Persons with disabilities in Nepal have been and still are systematically excluded and marginalized from mainstream social, economic and political life. Disability limits one’s movement and participation in a wide range of activities and affects life in a profound way. Without appropriate support, this can easily translate into weak human development, exclusion and violation of key human rights. The lack of accurate data makes it difficult to assess the precise status of marginalization and vulnerability.
In Nepal, an acute lack of trained and skilled professionals in the field of habilitation and rehabilitation is severely impacting medical, psychological, social and vocational support for the disabled community. There are currently only about 400 physiotherapists and eight speech pathologists to serve the entire country. Instead, personal care workers with limited or no formal training are left to care for persons with disabilities. Most of the disabled (69 percent) are supported by their family members. Of households with disabled persons, 31 percent felt that the family had endured a significant economic burden; these were mostly households with people with mental, mobility, vision and similar disabilities. Persons with disabilities are not well integrated into the labour market. Most are either unemployed or discouraged from actively seeking work. Of those working, many are either underemployed or paid below minimum wage, or do work that is below their potential.
The armed conflict has been another key factor that has left many families with disability; children have suffered devastating physical injuries from explosives, often losing limbs or being left blind or deaf. Many such victims have lost the opportunity to go to school and often cannot afford rehabilitative care because of the prohibitive costs involved. With current high inflation, expenses for healthcare and other services have increased rapidly, often affecting people with disabilities more than others as they may have additional costs arising from their disability or impairments.
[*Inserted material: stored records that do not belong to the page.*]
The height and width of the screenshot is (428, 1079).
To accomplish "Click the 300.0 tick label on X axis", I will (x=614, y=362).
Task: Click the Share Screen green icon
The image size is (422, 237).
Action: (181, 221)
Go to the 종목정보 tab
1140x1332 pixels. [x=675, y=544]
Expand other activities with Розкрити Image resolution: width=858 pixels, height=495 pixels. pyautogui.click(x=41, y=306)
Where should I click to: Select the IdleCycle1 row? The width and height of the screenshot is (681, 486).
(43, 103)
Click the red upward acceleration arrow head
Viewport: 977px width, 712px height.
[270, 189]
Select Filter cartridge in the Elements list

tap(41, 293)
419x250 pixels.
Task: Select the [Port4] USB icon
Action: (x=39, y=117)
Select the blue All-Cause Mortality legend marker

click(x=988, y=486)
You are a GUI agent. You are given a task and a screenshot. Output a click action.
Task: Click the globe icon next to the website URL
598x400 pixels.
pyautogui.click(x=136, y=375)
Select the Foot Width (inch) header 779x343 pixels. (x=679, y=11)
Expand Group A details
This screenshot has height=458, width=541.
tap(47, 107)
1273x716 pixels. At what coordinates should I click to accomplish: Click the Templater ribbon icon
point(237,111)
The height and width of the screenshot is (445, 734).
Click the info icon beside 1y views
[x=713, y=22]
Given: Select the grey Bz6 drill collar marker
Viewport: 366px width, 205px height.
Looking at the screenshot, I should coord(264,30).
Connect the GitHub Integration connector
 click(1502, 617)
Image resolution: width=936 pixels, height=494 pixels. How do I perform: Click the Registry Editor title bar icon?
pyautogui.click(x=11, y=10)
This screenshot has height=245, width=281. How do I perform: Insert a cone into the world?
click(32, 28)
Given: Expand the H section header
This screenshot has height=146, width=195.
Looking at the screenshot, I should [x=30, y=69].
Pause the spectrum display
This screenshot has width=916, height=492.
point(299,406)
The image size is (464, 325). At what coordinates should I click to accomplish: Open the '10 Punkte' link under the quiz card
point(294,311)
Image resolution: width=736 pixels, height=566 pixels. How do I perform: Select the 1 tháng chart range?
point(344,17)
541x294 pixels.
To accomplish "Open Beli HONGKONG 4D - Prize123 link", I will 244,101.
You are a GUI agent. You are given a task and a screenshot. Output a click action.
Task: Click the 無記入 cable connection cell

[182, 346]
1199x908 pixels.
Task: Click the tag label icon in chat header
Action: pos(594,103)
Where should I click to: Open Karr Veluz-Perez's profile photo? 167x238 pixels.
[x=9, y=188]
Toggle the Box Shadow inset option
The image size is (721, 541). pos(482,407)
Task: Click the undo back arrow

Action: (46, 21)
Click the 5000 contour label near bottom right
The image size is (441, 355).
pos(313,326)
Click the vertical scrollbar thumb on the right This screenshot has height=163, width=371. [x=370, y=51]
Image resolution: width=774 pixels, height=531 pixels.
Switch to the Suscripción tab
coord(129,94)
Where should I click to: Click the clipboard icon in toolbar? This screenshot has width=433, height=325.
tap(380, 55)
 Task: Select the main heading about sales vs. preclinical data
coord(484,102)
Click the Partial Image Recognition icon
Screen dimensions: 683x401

The Labour Act 1992 provides measures for safety and precautions in the workplace for persons with disabilities. The Social Welfare Act 1992 provides programmes for the welfare of persons with disabilities. The Children’s Act 1992 expanded care to children with disabilities in child welfare homes. The Special Education Policy 1996 incorporated a number of provisions to mainstream persons with disabilities within the education system through arrangements for special education. The Disabled Service National Policy 1996 ensures equal opportunities in all spheres of society by empowering persons with disabilities. The Special Education Policy 2006 promotes inclusive education through the provision of educational materials, teacher training and integrated education for children with disabilities. The Nepal National Building Code 2003 has recognized the special needs of persons with disabilities and sets standards to ensure physical access to public buildings. Nepal ratified the Convention on the Rights of Persons with Disabilities and its Optional Protocol in 2010, showing its commitment to adhering to the rights of persons with disabilities. The most recent three-year plan identifies persons with disabilities as one of the country’s excluded groups in need of special support.
In the coming five years, the UN Country Team in Nepal will support community based mental health and other disability support programmes in selected districts to be mainstreamed into activities of daily life, as well as working with the Government to ensure that people with disabilities have meaningful participation in institutions and society.